「もう、寂しいだけです」。福岡県大牟田市内の斎場で、親しい知人10人ほどで営まれた免田栄さんの通夜の席で、妻の玉枝さん(84)は声を震わせた。

 免田さんの無罪が確定した翌年に結婚。自由の身になった免田さんの鋭かった目つきが2、3年すると穏やかになったのが印象的だった。「拘置所で毎朝、扉の監視窓から死刑執行を告げに来ないかと見張っていた。だから目つきが鋭くなったんだ」と話していた。

 2017年秋ごろ、免田さんが急に歩けなくなり病院に入院。高齢者施設に移り、1年半ほど前からは妻の玉枝さんも同じ施設で暮らしていた。ビールと焼酎が好きで、施設でもつい最近まで飲んでいたという。ただ、今春からはコロナ禍で、外部からの面会が制限され、親しい友人も頻繁には会えない状況だった。玉枝さんによると、免田さんは亡くなる直前まで普段と変わりない様子だった。

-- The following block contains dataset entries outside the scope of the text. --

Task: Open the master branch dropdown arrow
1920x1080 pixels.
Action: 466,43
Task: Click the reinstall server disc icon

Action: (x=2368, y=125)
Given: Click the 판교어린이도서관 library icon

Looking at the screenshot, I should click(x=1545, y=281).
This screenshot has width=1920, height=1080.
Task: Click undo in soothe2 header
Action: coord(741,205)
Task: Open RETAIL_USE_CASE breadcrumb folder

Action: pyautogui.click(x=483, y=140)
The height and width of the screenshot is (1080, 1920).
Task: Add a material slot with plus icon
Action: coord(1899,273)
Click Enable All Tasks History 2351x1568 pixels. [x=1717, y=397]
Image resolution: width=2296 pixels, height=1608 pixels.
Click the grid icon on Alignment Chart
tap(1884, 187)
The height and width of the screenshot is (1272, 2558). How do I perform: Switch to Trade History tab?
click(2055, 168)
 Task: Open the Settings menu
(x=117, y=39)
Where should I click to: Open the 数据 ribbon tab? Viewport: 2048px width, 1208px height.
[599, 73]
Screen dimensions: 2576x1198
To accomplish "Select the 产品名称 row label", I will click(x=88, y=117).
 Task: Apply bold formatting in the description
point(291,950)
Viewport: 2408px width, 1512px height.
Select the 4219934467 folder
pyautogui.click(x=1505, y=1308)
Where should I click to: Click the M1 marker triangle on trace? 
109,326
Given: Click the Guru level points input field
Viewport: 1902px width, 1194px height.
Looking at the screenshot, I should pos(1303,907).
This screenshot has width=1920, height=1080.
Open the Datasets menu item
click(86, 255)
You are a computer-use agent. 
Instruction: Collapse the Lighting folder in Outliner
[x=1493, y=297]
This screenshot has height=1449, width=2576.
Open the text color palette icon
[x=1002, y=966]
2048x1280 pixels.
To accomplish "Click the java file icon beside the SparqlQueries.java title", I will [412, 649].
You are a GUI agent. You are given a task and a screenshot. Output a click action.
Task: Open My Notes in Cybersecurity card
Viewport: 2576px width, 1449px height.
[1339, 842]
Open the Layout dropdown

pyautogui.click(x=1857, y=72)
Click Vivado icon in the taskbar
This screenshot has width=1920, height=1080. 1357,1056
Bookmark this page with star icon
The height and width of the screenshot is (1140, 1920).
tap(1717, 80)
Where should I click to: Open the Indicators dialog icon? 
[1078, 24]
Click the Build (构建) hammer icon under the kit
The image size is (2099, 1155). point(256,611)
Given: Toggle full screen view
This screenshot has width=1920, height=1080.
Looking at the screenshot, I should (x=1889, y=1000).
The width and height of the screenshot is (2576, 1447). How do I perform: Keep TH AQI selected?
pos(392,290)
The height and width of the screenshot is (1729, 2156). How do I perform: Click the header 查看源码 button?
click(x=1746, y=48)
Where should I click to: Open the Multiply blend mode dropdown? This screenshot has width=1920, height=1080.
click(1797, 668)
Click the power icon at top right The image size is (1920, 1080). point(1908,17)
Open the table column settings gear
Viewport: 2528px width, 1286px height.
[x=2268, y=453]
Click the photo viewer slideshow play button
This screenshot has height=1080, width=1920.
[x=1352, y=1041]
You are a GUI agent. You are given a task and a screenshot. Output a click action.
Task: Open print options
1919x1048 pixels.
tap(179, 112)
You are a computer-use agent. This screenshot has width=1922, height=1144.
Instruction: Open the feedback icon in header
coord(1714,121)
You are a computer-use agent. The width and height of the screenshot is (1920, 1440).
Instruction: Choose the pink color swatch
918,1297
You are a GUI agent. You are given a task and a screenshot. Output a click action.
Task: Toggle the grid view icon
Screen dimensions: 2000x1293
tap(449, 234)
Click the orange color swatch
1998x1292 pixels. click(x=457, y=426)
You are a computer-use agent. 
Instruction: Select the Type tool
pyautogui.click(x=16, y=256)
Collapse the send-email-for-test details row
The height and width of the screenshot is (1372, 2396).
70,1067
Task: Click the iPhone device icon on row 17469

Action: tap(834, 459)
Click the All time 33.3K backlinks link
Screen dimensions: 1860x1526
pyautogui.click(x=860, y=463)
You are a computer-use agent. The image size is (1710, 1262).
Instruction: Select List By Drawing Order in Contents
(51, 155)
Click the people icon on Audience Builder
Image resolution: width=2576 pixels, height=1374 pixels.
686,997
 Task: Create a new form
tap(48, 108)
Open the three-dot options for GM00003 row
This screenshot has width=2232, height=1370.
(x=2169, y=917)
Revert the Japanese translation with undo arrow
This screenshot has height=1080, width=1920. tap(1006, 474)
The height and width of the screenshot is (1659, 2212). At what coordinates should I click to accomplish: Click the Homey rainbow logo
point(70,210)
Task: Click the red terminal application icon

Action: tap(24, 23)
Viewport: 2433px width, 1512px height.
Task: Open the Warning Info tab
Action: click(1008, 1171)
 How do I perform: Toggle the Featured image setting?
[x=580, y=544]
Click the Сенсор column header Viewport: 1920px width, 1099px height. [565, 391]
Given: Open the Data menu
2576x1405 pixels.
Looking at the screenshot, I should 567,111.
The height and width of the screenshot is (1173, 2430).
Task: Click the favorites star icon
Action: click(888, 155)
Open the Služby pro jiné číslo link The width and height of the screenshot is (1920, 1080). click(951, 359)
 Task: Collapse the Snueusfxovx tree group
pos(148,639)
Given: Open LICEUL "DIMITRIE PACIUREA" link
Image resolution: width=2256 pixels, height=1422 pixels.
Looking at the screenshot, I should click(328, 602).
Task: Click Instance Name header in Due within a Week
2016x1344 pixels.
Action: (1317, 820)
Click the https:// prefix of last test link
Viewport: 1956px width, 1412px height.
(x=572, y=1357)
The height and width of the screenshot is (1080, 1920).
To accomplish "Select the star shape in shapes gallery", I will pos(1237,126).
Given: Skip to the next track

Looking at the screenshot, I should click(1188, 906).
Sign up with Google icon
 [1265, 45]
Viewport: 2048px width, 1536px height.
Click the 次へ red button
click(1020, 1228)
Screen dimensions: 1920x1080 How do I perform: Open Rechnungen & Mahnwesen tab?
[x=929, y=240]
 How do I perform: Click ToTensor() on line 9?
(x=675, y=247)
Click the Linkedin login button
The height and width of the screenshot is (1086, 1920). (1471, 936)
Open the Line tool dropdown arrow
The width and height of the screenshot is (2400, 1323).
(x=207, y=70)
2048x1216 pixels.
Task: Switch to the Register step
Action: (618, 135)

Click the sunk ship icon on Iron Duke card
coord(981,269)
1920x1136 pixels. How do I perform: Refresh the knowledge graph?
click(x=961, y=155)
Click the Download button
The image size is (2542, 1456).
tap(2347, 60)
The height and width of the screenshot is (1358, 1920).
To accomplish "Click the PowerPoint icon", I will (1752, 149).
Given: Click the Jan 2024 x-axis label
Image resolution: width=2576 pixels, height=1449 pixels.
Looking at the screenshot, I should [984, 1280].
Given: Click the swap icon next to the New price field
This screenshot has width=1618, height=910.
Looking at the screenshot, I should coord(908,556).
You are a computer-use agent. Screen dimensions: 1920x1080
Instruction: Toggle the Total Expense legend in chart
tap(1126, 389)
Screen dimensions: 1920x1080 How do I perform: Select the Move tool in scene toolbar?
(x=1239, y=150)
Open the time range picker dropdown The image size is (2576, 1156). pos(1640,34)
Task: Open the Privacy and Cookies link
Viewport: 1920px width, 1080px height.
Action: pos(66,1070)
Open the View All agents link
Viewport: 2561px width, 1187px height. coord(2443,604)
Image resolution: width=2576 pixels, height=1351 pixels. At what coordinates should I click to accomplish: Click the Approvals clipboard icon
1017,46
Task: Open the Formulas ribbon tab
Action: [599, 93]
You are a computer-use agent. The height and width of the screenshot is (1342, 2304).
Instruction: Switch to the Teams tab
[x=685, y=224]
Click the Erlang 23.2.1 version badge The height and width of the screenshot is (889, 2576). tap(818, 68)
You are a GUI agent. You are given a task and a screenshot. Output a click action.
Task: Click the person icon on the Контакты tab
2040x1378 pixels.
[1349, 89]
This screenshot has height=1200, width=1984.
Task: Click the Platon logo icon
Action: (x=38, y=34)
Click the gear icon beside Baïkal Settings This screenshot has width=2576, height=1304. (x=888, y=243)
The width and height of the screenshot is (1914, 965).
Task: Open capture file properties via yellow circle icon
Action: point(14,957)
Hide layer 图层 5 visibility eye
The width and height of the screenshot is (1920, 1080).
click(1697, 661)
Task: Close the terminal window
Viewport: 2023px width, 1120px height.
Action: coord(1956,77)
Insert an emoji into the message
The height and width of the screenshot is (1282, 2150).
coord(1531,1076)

 免田さんとの結婚は2人の兄に反対されたが、「結婚は間違っていなかったと思う」と玉枝さん。死刑制度廃止のフォーラムで、免田さんの海外での講演にも付き添ったことも思い出だ。「日本の死刑制度廃止を見ずに逝ってしまったことは残念」としつつ、最後は笑顔で「免田に会えていい人生でした」と語った。

 元大牟田市職員の川上洋さん(78)は免田さんが大牟田に移り住んでからの35年間、生活を支え続けた。